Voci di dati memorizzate
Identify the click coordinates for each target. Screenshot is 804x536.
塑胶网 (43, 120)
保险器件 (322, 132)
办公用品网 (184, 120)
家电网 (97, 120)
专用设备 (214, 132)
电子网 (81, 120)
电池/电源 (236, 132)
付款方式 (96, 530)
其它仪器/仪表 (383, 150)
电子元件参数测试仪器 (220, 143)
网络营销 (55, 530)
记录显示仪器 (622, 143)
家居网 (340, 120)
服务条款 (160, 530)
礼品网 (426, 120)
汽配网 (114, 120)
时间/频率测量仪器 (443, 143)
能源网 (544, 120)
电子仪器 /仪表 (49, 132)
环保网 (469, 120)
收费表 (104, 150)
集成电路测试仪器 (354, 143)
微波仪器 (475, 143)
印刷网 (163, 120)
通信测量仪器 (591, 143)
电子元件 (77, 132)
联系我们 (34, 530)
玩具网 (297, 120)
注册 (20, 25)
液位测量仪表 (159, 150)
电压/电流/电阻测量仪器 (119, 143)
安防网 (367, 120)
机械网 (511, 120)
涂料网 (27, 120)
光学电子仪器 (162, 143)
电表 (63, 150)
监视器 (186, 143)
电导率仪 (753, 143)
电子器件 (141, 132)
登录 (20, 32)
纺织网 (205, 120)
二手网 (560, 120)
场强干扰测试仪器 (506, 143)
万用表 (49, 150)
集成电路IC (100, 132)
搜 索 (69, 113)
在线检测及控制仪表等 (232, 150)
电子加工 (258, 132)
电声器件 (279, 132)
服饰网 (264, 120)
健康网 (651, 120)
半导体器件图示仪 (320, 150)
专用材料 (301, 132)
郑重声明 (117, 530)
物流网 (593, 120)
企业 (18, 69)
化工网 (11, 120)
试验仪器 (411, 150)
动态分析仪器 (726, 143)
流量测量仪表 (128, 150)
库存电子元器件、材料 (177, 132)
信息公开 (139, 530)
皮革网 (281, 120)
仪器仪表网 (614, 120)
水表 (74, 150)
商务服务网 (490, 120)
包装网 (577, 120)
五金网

## IL TUO OBIETTIVO
Riscrivi il tratto che va dall'inizio delle righe fino alla riga che contiene "电导率仪 (753, 143)" inclusa, cambiando "家电网" in "电器网" e lasciando tutto il resto com'è.

## SOLUZIONE
Identify the click coordinates for each target. Screenshot is 804x536.
塑胶网 (43, 120)
保险器件 (322, 132)
办公用品网 (184, 120)
电器网 (97, 120)
专用设备 (214, 132)
电子网 (81, 120)
电池/电源 (236, 132)
付款方式 (96, 530)
其它仪器/仪表 (383, 150)
电子元件参数测试仪器 (220, 143)
网络营销 (55, 530)
记录显示仪器 (622, 143)
家居网 (340, 120)
服务条款 (160, 530)
礼品网 (426, 120)
汽配网 (114, 120)
时间/频率测量仪器 (443, 143)
能源网 (544, 120)
电子仪器 /仪表 (49, 132)
环保网 (469, 120)
收费表 (104, 150)
集成电路测试仪器 (354, 143)
微波仪器 (475, 143)
印刷网 (163, 120)
通信测量仪器 (591, 143)
电子元件 (77, 132)
联系我们 (34, 530)
玩具网 (297, 120)
注册 (20, 25)
液位测量仪表 (159, 150)
电压/电流/电阻测量仪器 (119, 143)
安防网 (367, 120)
机械网 (511, 120)
涂料网 (27, 120)
光学电子仪器 (162, 143)
电表 (63, 150)
监视器 (186, 143)
电导率仪 (753, 143)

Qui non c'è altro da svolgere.